Do you know how the news impacts your trading strategy?

Do you know how the news impacts your trading strategy?

Do you know how the news impacts your trading strategy?


high-impact trading news

In trading, the high-impact news They can make the difference between a winning trade and a total loss. For funded or evaluating traders, understanding how to handle these events is essential to protecting capital and meeting funding parameters.

In this article, we explain what high-impact news is, how to read the economic calendar, and what strategies to apply to trade (or avoid trading) during these key moments.


What is high-impact news?

They are economic or political events that can generate sharp movements in financial marketsThese announcements are usually scheduled and published in official reports.

Examples of high-impact news:

  • Interest rate decisions (FOMC, ECB, etc.)
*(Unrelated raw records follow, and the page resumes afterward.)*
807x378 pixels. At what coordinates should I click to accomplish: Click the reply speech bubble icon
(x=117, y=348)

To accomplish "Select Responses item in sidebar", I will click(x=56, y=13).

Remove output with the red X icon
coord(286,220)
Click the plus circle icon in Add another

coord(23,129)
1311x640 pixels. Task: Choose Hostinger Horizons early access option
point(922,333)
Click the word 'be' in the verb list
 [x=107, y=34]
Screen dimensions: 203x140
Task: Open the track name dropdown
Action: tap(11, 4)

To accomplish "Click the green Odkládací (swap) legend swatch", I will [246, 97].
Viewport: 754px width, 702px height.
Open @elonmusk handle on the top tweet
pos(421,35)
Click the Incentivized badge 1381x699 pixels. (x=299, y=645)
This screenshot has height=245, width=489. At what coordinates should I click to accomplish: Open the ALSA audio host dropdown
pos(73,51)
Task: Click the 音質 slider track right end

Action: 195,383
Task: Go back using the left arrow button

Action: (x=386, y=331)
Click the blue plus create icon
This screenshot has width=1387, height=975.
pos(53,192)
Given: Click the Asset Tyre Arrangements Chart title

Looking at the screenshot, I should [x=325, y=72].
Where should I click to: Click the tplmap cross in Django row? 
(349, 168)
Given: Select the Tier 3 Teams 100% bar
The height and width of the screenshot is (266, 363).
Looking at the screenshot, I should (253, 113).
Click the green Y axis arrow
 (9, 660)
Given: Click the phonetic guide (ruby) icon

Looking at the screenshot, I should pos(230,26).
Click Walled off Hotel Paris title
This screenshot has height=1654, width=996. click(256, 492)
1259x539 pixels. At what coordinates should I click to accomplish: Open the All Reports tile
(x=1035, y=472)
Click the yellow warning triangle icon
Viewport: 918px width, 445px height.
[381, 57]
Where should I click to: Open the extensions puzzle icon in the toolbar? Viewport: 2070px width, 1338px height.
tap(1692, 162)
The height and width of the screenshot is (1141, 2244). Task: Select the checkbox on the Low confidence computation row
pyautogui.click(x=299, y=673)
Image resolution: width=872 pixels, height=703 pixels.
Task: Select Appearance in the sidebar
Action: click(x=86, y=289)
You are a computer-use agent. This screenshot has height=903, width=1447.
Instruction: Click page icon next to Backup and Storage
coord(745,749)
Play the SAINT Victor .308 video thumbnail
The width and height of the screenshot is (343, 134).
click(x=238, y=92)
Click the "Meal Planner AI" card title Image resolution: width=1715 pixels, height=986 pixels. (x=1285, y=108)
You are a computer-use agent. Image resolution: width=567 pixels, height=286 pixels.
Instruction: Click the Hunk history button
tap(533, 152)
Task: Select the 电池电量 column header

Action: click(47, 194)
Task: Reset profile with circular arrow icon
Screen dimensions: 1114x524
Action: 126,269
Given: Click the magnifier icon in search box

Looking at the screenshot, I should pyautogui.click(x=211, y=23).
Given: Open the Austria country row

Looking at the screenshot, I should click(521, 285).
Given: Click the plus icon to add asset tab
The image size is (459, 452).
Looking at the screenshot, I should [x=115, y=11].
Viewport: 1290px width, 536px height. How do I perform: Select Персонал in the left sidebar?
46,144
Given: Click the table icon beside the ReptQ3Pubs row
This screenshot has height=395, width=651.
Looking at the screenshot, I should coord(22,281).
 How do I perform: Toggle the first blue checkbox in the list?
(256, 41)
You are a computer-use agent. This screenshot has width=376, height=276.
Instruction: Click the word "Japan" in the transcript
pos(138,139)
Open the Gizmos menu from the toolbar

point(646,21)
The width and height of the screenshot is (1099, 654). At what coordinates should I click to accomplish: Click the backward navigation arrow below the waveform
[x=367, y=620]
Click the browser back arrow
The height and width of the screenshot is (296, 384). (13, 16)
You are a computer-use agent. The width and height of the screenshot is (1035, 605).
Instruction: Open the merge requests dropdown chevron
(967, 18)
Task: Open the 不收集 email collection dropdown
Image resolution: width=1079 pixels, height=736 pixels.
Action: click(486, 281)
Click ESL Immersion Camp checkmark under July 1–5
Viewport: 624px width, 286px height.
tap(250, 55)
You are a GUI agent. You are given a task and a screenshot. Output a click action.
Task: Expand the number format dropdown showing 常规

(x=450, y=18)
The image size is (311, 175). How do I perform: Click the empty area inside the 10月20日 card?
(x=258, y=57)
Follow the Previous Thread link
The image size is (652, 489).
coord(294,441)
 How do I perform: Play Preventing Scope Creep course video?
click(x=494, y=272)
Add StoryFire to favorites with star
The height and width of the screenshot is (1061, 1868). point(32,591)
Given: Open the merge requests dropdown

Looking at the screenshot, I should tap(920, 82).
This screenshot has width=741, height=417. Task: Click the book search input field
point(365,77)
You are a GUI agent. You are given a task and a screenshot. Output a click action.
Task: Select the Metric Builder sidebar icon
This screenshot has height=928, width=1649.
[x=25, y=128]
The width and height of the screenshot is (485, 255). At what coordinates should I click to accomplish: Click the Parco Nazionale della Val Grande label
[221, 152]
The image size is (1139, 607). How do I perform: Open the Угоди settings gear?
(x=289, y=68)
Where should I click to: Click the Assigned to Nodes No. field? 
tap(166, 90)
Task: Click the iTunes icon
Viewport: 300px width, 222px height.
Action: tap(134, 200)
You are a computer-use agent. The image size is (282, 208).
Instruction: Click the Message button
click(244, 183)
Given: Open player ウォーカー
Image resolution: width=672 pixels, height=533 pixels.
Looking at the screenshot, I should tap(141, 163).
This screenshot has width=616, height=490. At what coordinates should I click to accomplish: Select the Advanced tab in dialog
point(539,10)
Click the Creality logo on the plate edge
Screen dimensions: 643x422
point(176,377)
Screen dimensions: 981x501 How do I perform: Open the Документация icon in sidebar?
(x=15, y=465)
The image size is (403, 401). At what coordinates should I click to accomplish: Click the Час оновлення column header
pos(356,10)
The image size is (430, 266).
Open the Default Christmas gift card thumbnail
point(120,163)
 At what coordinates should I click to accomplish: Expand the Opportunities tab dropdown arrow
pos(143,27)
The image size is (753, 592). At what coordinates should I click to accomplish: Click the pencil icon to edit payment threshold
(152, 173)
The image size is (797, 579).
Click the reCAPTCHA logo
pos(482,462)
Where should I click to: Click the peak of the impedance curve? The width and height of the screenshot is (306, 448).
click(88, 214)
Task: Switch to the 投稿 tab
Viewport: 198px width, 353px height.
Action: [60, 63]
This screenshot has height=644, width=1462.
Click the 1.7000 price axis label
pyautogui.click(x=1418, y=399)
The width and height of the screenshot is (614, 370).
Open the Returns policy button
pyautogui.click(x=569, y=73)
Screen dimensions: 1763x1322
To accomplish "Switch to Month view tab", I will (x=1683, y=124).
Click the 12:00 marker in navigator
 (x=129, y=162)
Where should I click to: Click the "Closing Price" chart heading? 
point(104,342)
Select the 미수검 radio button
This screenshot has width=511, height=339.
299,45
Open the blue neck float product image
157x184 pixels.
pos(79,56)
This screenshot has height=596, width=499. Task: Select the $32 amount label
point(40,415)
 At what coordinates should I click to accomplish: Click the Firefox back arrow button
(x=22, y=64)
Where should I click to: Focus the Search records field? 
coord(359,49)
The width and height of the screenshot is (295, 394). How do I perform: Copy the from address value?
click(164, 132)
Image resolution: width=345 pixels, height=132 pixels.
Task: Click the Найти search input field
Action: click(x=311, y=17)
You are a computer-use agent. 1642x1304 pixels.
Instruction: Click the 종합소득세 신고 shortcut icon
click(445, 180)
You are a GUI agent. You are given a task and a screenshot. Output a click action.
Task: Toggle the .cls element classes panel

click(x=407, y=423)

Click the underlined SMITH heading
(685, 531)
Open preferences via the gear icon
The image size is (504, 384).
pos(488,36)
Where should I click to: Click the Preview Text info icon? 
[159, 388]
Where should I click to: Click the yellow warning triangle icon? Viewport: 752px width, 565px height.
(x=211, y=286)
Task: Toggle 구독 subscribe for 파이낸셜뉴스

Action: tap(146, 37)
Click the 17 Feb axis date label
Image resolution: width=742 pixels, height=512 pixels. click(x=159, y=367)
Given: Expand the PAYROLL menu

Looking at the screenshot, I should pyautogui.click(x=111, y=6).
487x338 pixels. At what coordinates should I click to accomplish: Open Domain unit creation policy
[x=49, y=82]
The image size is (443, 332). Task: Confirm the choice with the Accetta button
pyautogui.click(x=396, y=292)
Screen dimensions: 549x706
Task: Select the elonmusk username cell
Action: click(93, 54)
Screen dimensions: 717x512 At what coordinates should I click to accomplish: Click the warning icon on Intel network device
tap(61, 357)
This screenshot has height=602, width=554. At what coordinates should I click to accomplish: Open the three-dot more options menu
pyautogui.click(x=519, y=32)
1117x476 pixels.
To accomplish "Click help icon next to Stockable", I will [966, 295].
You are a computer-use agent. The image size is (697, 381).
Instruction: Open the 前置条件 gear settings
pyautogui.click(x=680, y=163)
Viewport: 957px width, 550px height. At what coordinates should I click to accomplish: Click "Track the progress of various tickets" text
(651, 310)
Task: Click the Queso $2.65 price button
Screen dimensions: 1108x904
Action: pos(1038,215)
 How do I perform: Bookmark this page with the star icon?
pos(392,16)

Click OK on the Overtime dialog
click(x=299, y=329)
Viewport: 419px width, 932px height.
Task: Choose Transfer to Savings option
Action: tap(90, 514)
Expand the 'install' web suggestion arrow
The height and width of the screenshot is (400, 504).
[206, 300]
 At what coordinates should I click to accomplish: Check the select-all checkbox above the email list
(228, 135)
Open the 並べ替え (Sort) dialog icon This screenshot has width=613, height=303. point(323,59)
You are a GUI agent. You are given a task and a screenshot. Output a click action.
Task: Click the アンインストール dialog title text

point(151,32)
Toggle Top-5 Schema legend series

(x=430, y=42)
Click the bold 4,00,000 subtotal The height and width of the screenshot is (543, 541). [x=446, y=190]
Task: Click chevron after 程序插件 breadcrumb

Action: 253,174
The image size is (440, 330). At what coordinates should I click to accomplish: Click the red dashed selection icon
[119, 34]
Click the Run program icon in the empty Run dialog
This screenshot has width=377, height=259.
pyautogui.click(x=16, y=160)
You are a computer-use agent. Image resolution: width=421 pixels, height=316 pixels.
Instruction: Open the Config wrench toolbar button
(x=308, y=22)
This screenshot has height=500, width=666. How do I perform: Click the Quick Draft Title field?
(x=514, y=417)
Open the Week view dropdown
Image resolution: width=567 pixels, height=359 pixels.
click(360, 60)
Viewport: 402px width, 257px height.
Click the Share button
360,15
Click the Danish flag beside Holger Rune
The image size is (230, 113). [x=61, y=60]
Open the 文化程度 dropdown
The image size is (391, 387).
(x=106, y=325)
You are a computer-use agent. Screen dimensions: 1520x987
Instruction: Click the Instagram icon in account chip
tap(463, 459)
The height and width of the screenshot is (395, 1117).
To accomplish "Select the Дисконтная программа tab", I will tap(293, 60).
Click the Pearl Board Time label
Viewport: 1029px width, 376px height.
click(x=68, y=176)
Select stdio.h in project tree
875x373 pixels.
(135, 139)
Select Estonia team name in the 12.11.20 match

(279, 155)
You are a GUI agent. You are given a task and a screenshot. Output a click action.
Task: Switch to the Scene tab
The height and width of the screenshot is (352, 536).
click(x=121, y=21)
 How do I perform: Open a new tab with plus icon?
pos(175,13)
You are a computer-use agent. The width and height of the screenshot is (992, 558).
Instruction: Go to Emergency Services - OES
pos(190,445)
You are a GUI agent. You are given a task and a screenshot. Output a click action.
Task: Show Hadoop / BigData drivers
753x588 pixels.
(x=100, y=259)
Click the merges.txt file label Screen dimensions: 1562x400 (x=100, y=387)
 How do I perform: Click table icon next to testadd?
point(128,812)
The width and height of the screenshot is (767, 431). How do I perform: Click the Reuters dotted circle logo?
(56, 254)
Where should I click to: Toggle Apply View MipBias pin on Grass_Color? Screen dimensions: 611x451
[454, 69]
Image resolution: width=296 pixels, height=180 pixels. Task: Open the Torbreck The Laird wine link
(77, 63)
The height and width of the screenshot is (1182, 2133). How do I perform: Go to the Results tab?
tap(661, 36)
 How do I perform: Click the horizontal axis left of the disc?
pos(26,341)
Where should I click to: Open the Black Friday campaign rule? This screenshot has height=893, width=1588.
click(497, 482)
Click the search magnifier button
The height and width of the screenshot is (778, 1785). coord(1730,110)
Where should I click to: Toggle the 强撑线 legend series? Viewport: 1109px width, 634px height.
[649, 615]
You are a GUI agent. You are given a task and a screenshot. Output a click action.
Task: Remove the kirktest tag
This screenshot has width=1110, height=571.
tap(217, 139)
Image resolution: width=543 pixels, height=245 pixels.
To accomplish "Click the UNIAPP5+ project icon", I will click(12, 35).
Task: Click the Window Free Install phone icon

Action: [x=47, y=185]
  • Nonfarm Payrolls (NFP – USA)

  • Inflation indices (CPI)

  • Gross Domestic Product (GDP)

  • Speeches by central bankers

  • Employment or unemployment data


Why do they affect the market so much?

The news generates uncertainty and volatilityMajor players (banks, funds, institutions) adjust their positions based on these publications, which results in:

  • Sudden increases in volatility

  • Gaps or price jumps

  • Wider spreads

  • Erratic executions or slippage


How can they affect your funding evaluation?

If you are on a trial account, trade during these events can put your daily or maximum drawdown at riskSome prop firms even prohibit trading during specific news, since the results may depend more on chance than on a well-executed strategy.


How to read the economic calendar?

Use portals like:

There you will see:

  • The time of the event

  • The issuing country

  • The importance of the event (low, medium or high)

  • The previous data, expected and published

💡 Tip: Filter only news from high impact (red color) if you operate intraday or scalping.


Strategies for trading (or not) during the news

🛑 1. Avoid them completely

If you're in the evaluation stage, this is the safest option. Close trading 5-10 minutes before and resume trading 15-30 minutes after the event.

⚠️ 2. Reduce risk

Trade with smaller lot sizes, place wider stops, and avoid trading without prior analysis.

✅ 3. Operating the post-news

Wait for the initial reaction and look for technical confirmations after the main move. This is a good way to take advantage without exposing yourself to the chaos of the first minute.


Conclusion

High-impact news can offer great opportunities, but it also represents one of the greatest risks, especially in funding evaluations. Learn to identify these events, prepare in advance, and make decisions based on your plan, not on the adrenaline rush of the moment.

En www.emergeprofit.com We teach you how to trade with professional judgment, protecting your capital and developing discipline. Become a well-rounded trader with a long-term vision and strategy.